A very interesting commentary from Sara Fregonese on recent events in the Arab world and North Africa. Sara is organising a workshop on “City/State/Resistance: Spaces of protest in the Middle East and Mediterranean” on the 1 December 2011, and has a paper entitled “Beyond the Weak State: Hybrid Sovereignties in Beirut” forthcoming in the journal in 2012.

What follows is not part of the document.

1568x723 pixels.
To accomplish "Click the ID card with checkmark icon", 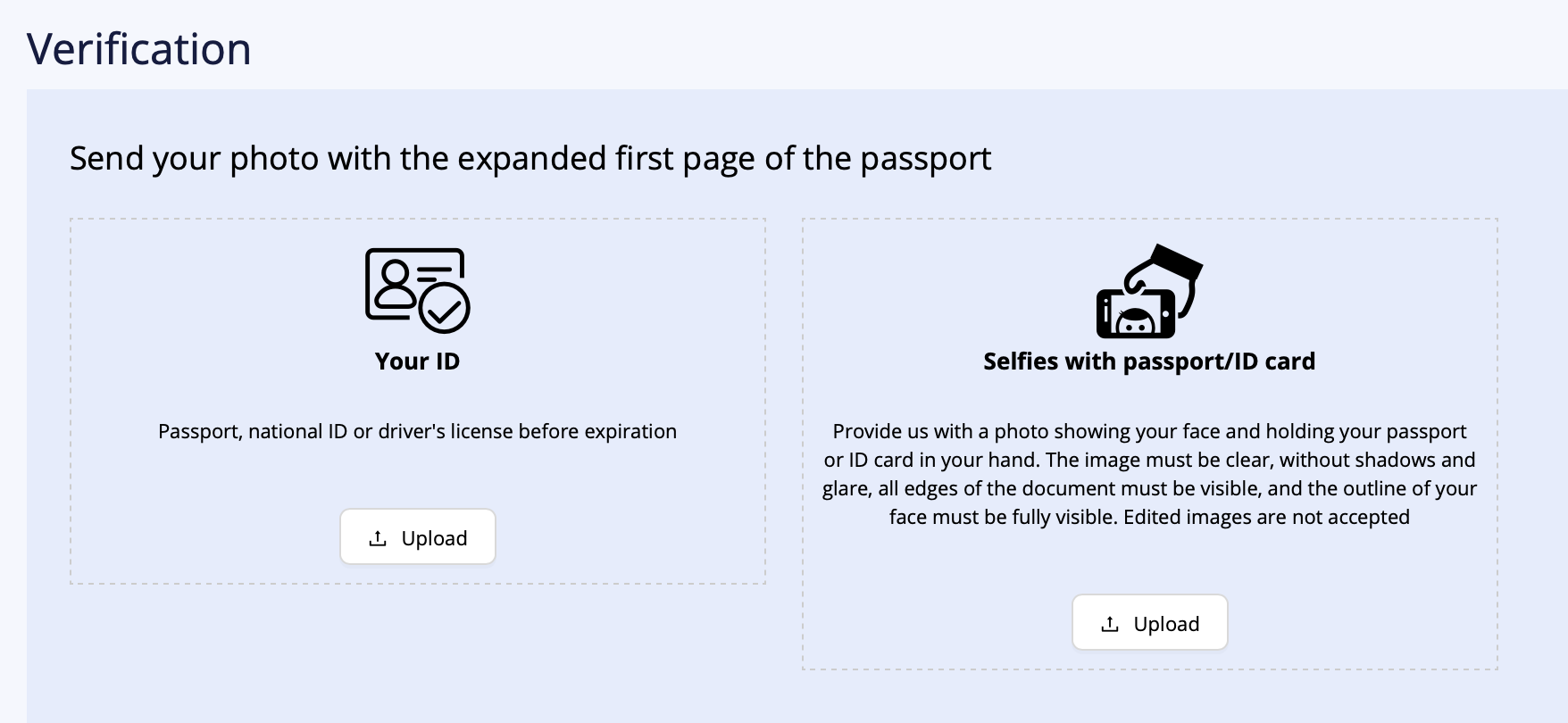I will click(417, 290).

Beyond the Domino: Transnational (In)Security and the 2011 Protests
Domino theory is back in fashion. Once part of the Cold War geopolitical dictionary, ‘dominos’ were invoked to describe both the spread of communism from Russia and China and its fall in Eastern Europe after 1989, and in more recent years, Moscow’s post-soviet security circles have been concerned with dominos of Islamic fundamentalism spreading in Central Asia (O’Sullivan, 1996). With the War on Terror and the fall of Saddam Hussein’s regime in Iraq, however, a less threatening, almost desirable variation on the domino theory has been invoked by the Bush administration, envisaging a “democratic domino effect” (Reynolds 2003) spreading from Iraq across a ‘new’ Middle East. For almost a year now, the metaphor of the ‘domino effect’ has been used by media pundits and analysts observing the spread of popular protests against repressive regimes in the Middle East and North Africa. In the early days of the Tunisian and Egyptian revolutions, mainstream media employed metaphors of contagion to question whether the “domino effect” (Piven 2011, BBC 2011) of the unrest will “infect” the Arab world (Spector 2011), a claim often dismissed from within the Middle East as a Western way of making sense of events which does not take into consideration contextual differences (Hurriyet 2011).